USA National Karate-do Federation
- Sport: Karate
- Jurisdiction: United States
- Abbreviation: USA Karate
- Founded: April 14, 1996
- Affiliation: World Karate Federation
- Regional affiliation: North America
- Location: 1631 Mesa Ave., Ste A1, Colorado Springs, Colorado, United States

Official website
- www.usankf.org
- United States

= USA National Karate-do Federation =

National governing body of karate for the United States

USA National Karate-do Federation (also known as USA Karate) is the national governing body (NGB) of karate for the United States Olympic Committee and as such is the official Member National Association (MNA) of the World Karate Federation (WKF) in the
United States.

The organization has complete authority over all decisions regarding U.S. national junior and senior team selections for World Karate Federation events. The tournaments that are held by the USA-NKF are big and nationwide and many famous martial artists attend the events. The USA Open is one of the largest international Black belt-only events in the world.

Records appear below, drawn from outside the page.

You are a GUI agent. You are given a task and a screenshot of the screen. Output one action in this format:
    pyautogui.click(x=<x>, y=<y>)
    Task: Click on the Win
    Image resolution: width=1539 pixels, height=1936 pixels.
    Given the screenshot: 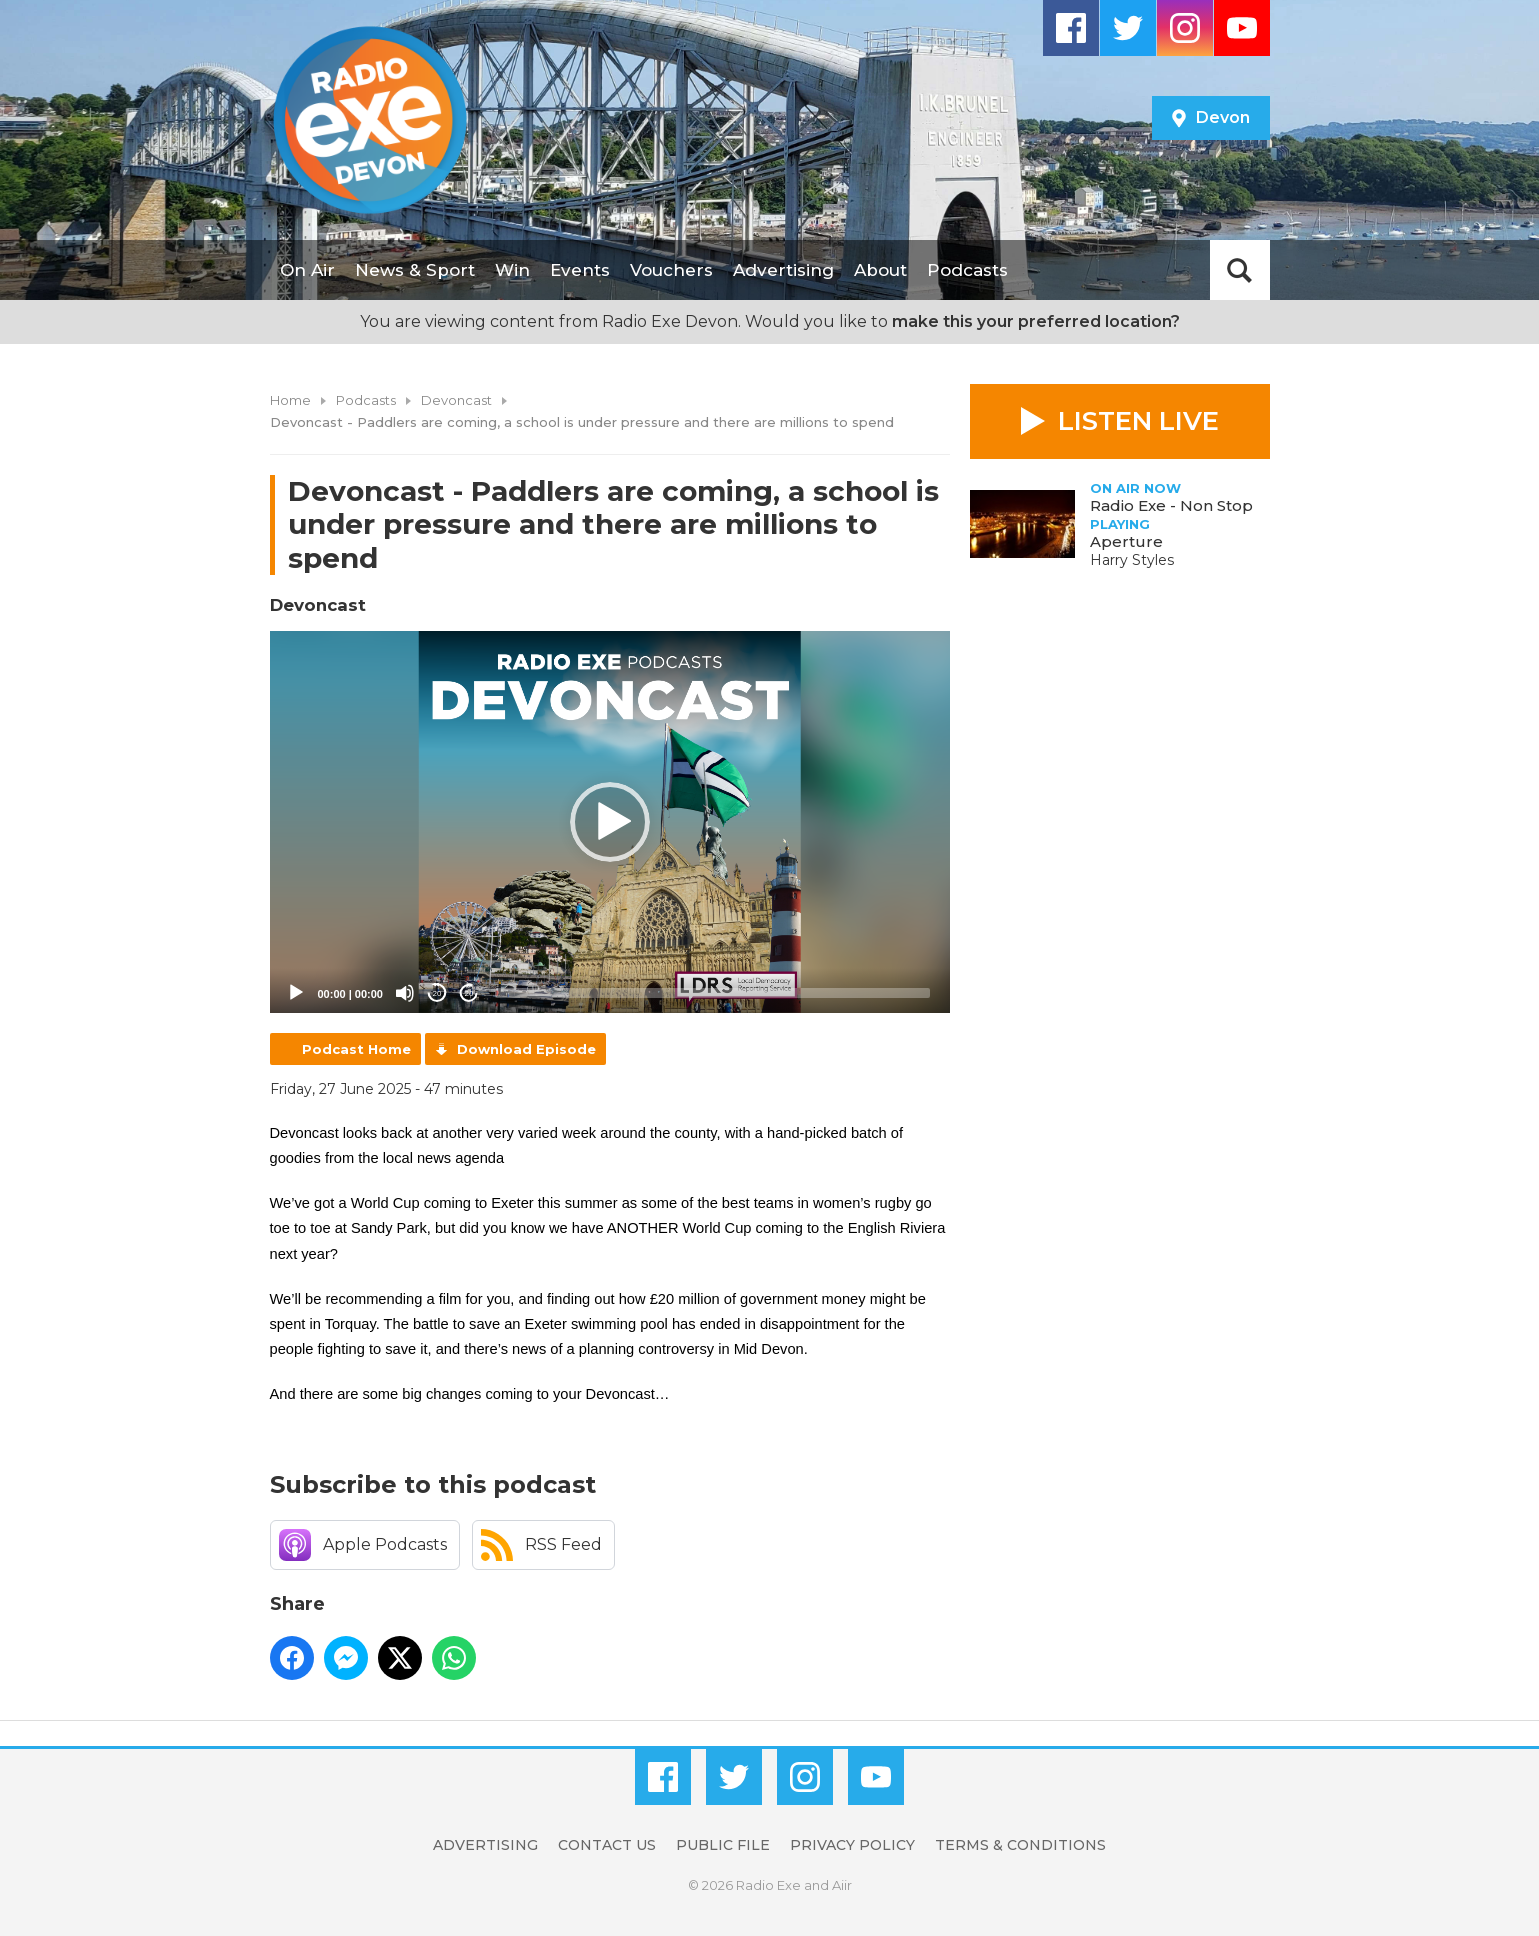 What is the action you would take?
    pyautogui.click(x=512, y=270)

Every year the USA-NKF holds a competition, generally referred to as Nationals, where all the people who qualified in one of the many Qualifiers around the USA compete in different categories for the National Champion title.

The divisions are:
- Kata
- Korean Kata
- Okinawan Kata
- Mandatory Kata
- Kobudo
- Kumite

==History==
The Amateur Athletic Union (AAU) was the official organization responsible for the running of all amateur sports in the United States, established in 1888. The AAU was officially charged with the organization and operation of many sports in the US. During this time, Karate was one of the committees in the organization and was not an independent governing body.

The Amateur Sports Act of 1978 enabled the governance of sports in the U.S. by organizations other than the AAU. This act made each sport set up its own National governing body (NGB). Each of these governing bodies would be part of the United States Olympic & Paralympic Committee, but would not be run by the committee. Thus, The USA Karate Federation was born.

USA National Karate-do Federation is the latest of previous organizations to claim to represent Karate in the United States. USA National Karate-do Federation replaces USA Karate Federation.

On April 24, 2021, the USOPC sent a demand letter to the USA-NKF for immediate reform and adoption of accountability measures. An investigation ordered by the USOPC found numerous actual and perceived conflicts of interest which show bias in favor of certain dojos' athletes. The USOPC has warned the USA-NKF their NGB status could be revoked if they fail to implement reforms.